ASSIGNED TASK :: Scan the entries below line by line and state how many lines contain the string "next", giving only the number.

Items from a dataset:
• • • • •

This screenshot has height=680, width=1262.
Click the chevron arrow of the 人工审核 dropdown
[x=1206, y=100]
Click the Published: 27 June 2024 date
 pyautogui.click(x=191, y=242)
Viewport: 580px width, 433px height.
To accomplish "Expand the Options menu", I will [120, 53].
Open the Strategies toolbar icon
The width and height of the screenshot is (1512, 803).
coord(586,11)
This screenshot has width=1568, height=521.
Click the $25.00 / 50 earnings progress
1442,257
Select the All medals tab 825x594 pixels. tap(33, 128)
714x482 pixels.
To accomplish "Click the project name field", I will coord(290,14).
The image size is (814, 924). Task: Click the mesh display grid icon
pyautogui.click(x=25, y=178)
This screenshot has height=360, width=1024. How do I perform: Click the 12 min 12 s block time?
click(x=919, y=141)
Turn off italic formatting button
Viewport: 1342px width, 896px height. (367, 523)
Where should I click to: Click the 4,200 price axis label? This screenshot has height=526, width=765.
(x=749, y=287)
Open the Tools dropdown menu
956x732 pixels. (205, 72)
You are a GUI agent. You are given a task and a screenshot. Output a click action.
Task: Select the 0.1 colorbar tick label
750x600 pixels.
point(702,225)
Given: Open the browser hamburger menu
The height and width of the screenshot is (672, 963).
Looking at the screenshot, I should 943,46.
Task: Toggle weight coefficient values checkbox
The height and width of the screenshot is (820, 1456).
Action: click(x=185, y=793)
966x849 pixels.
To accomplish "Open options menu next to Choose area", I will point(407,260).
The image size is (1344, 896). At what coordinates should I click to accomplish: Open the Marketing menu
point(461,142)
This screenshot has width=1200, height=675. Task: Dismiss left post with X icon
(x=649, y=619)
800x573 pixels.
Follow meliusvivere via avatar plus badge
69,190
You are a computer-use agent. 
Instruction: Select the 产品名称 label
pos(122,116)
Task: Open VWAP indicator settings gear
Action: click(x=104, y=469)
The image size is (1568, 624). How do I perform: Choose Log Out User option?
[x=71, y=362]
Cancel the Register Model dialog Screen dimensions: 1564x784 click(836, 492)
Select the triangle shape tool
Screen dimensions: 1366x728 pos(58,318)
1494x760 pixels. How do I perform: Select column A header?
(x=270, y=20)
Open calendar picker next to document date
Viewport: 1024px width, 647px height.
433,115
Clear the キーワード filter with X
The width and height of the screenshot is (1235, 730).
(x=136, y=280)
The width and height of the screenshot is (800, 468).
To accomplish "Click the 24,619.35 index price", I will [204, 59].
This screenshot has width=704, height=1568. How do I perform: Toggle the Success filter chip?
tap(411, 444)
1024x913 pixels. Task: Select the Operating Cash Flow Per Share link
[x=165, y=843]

• • • • •

ANSWER AREA :: 2